● **ACTIVITY A**
Decide whether each statement agrees with the passage on the disaster management cycle during COVID: (i) the proposed cycle ends with a transform phase; (ii) in the proposed cycle, recovery follows the response phase; (iii) the preparation phase examines the diversification of systems. Answer yes or no for each, and quote the words from the passage that settle it.
● **ACTIVITY B**
Carry the passage on the disaster management cycle during COVID forward from its final sentence.

TEXT FOR ANALYSIS Block Start

Breanna Gribble: The disaster management cycle looks different during COVID. We went from prepare, respond, recover, mitigate; to instead prepare, respond, adapt (flatten the curve), vaccine, recover and … mitigate?
Something I think that needs to shift about our thinking here is the need to acknowledge that our true resilience to this virus may be our ability to adapt and transform to this ‘new normal.’ With that in mind, a more accurate cycle may consist of a prepare phase, followed by respond, adapt and then transform. The preparation phase is looking at the diversification of our systems, processes, procedures and structures, and the response phase is followed by adaption, rather than recovery. That’s because we’re aware that some disasters may take more time to recover from and we learned from COVID that we can successfully operate within a “new normal.” In the transformation phase, we are taking the lessons learned from the disaster, as well as our behavior during the adaption phase, to create transformative, forward-thinking solutions for our clients.

TEXT FOR ANALYSIS Block End
RAW DATA Block Start

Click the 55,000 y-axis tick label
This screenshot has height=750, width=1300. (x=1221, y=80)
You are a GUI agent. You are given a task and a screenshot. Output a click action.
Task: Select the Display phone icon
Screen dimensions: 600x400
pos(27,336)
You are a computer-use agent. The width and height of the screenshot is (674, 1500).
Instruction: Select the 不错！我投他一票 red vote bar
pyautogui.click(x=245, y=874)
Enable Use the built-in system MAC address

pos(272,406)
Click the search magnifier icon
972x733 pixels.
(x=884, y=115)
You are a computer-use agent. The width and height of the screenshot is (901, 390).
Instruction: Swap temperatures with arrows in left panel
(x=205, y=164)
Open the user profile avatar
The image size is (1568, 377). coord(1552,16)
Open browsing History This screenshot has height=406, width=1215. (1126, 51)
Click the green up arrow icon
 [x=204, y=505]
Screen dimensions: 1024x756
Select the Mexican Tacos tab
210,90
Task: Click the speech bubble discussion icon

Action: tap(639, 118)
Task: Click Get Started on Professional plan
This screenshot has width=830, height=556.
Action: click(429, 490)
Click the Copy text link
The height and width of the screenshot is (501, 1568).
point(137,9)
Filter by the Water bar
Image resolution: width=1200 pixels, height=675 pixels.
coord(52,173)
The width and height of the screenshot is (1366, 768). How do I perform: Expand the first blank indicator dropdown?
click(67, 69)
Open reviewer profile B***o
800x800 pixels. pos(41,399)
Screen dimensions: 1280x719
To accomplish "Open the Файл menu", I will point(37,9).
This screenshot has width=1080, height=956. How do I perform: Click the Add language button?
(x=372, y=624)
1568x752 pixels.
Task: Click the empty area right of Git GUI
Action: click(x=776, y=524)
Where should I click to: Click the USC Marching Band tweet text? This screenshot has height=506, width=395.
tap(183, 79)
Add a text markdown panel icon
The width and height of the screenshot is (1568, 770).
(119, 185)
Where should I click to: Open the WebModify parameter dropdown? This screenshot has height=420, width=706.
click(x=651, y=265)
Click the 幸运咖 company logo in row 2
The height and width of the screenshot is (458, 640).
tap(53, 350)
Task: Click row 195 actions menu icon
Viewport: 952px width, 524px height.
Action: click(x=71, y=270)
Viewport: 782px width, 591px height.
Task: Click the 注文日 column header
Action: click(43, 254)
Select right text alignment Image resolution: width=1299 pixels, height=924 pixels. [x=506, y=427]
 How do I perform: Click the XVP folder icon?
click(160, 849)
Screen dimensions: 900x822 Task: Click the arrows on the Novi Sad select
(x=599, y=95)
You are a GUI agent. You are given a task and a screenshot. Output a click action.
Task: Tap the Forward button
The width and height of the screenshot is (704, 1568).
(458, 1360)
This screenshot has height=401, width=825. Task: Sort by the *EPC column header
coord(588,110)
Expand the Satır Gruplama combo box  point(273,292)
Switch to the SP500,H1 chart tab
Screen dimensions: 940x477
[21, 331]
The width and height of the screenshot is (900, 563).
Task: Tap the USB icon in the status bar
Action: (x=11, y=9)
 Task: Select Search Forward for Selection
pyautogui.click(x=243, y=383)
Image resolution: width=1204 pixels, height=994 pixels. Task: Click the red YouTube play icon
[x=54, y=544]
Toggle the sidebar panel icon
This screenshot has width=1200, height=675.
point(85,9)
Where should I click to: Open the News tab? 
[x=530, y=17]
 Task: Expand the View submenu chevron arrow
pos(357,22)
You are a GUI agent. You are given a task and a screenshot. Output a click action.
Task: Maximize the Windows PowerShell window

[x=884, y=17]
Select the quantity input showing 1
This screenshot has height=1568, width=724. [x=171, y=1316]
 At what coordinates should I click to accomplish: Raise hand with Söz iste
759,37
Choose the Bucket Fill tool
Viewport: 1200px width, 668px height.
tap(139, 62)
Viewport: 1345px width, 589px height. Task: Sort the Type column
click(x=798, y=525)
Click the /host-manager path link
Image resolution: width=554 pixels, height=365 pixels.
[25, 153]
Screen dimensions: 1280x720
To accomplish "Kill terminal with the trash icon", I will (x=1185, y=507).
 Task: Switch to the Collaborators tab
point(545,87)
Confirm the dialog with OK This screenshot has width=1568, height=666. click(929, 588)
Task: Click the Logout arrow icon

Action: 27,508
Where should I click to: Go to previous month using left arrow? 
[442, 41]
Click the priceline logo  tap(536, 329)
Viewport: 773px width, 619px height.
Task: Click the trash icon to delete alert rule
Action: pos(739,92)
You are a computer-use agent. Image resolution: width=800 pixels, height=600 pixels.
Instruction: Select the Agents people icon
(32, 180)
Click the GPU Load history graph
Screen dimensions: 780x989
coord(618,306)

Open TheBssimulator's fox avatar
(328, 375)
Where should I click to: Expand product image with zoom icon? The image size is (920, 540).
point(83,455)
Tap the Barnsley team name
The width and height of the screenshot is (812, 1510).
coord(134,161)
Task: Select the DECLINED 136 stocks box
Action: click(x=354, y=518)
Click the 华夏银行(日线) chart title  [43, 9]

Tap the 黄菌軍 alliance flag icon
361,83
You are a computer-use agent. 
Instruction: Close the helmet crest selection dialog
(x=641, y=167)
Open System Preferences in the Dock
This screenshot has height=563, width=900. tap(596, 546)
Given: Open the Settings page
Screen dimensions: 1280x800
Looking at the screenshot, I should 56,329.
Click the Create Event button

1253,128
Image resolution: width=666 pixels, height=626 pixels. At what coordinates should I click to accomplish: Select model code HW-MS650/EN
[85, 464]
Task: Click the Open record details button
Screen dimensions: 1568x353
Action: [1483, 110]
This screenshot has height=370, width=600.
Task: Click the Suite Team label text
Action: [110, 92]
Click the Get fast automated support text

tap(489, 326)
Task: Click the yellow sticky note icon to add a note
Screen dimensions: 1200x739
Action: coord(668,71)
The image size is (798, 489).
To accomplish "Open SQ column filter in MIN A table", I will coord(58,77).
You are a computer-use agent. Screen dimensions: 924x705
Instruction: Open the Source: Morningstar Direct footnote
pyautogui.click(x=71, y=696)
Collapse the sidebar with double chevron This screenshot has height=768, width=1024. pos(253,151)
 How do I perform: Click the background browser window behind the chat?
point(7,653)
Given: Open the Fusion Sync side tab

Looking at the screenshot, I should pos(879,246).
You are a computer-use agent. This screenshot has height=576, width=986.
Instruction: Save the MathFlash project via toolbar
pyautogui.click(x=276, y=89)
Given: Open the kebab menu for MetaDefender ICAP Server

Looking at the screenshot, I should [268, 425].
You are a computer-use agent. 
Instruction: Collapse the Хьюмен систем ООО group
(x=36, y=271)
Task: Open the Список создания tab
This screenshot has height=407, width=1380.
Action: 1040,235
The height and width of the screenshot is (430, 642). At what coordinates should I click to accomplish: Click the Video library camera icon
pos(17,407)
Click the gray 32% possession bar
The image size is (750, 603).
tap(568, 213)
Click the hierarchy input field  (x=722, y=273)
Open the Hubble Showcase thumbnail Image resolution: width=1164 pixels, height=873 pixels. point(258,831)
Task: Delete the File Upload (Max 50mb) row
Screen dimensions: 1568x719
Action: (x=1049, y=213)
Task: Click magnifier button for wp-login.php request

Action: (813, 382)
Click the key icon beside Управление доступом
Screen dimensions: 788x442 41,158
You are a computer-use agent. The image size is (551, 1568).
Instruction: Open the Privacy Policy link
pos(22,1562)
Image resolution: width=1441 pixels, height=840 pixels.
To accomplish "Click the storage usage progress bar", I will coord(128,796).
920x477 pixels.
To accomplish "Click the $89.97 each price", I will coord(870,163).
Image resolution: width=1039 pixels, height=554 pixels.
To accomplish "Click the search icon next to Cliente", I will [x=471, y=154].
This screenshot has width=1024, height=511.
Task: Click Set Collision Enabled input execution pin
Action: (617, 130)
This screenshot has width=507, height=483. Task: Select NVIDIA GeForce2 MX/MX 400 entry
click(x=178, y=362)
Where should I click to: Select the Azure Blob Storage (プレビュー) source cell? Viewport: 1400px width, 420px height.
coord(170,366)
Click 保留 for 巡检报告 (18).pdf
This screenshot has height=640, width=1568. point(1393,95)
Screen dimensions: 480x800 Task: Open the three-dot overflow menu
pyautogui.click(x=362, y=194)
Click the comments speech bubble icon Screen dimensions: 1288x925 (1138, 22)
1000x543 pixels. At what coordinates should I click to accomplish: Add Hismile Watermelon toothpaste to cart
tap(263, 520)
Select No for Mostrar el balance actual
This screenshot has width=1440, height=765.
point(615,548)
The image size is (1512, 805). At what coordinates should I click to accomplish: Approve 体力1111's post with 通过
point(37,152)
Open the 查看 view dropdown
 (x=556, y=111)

RAW DATA Block End

● **RESULT A**
(i) Yes: "a more accurate cycle may consist of a prepare phase, followed by respond, adapt and then transform."
(ii) No: "the response phase is followed by adaption, rather than recovery."
(iii) Yes: "The preparation phase is looking at the diversification of our systems, processes, procedures and structures"

● **RESULT B**
Christopher Cerino: The mitigation phase in traditional cycle just goes back to rebuilding our infrastructure to the current, or in some cases, updated standards. But we’re not asking the question of whether we should be building back the same as before. For example, in a traditional response and recovery phases, if a building is destroyed, we build it back to new codes and we think the building is more resilient. But that may not represent the new transformative thinking that we need to meet this moment. We could rebuild the building, but it might also make more sense to make it a park, if that is proven to be a more effective solution for the community. COVID gave us the unique opportunity to implement different adaptations on a trial-and-error basis to see how it played out. You never get that testing period with natural disasters. We learned a lot from Sandy, but ultimately, all of the new strategies and updated codes won’t be tested until the next event.
What do you think comes next for the design and construction industry as it relates to COVID and its impacts on resilience planning?
Breanna Gribble: I think where we’re making a lot of growth is our ability to implement immediate changes that minimize impacts to disruptive forces, whether that be a pandemic or a natural disaster. We have become better at embracing the uncertainty of the future, and asking the question, “should we be building back the same?” At STV, we talk about designing “beyond the code” and I think a similar mindset can be applied following this pandemic. For generations, disasters have long served as a catalyst for resilience capacity building, but despite our industry being one that champions proactive rather than reactive thinking, we still typically need a disaster to get people’s ears. So, let’s hold onto this moment and see how can continue to transform our built environment in a way that makes us more prepared into the future, and improves our collective quality of life.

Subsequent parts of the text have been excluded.